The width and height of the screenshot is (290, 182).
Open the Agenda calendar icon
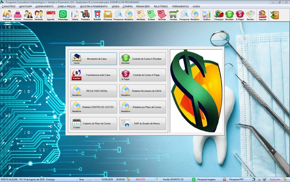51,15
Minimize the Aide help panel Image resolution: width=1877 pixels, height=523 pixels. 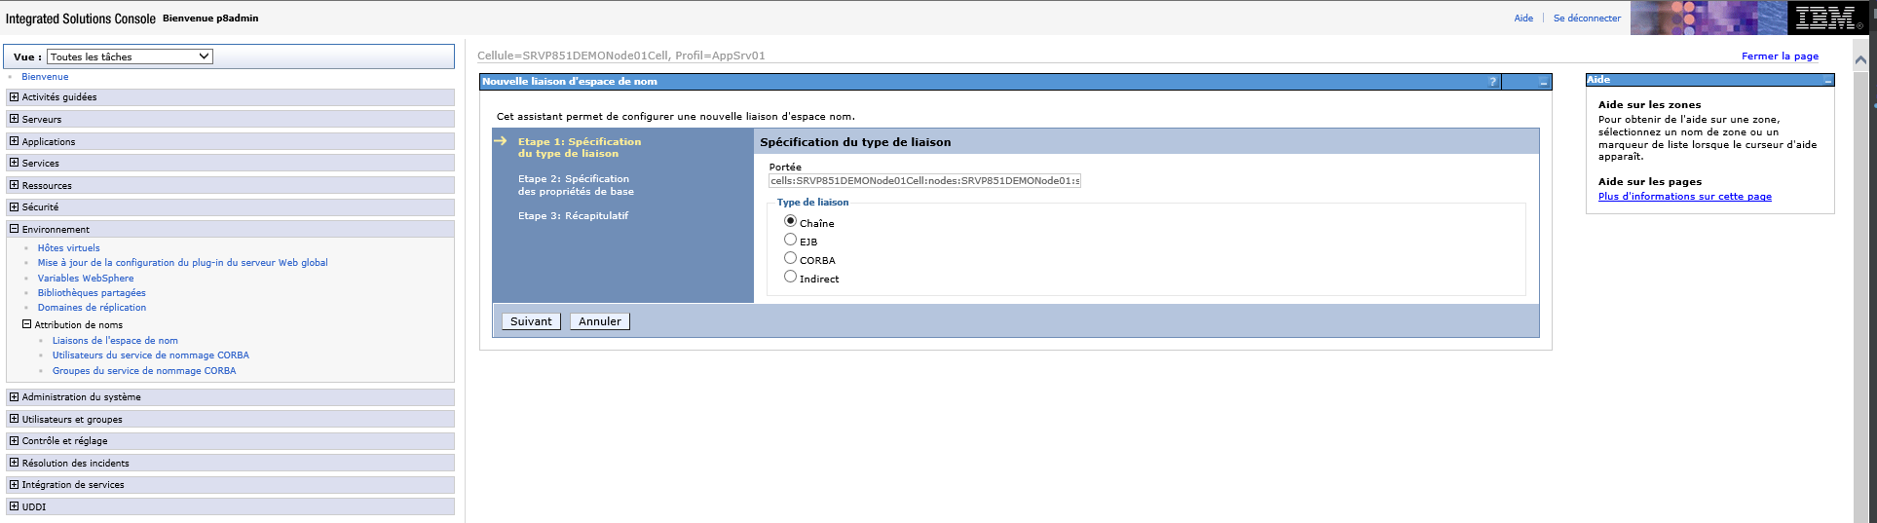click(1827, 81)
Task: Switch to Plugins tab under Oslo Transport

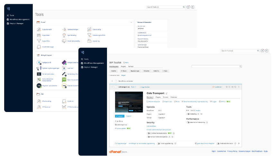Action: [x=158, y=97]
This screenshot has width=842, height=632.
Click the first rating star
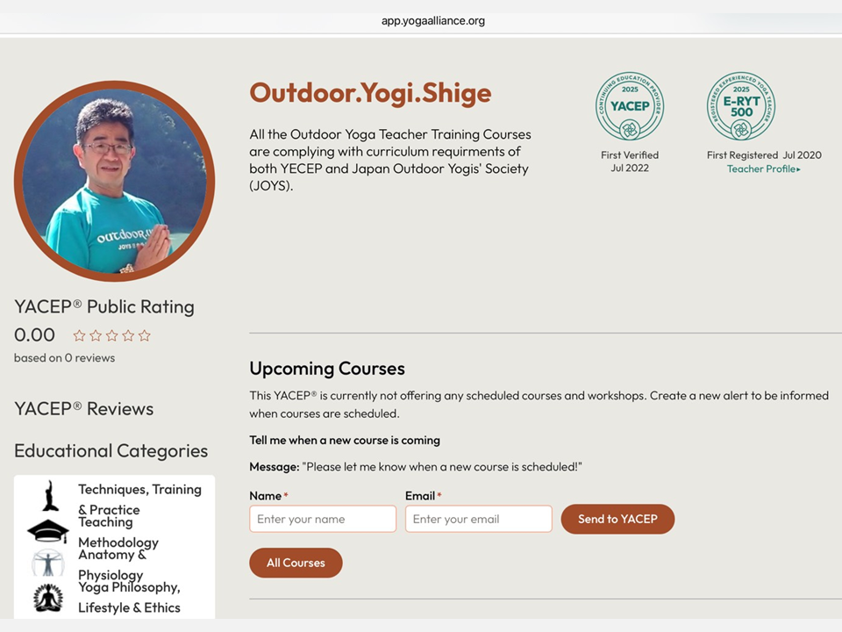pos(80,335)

- **WHAT YOU ARE ASKED TO DO**:
The lines to copy are those in the listing that contain "screenshot".

- **SOLUTION TO THIS PROBLEM**:
The width and height of the screenshot is (290, 182).
This screenshot has width=842, height=632.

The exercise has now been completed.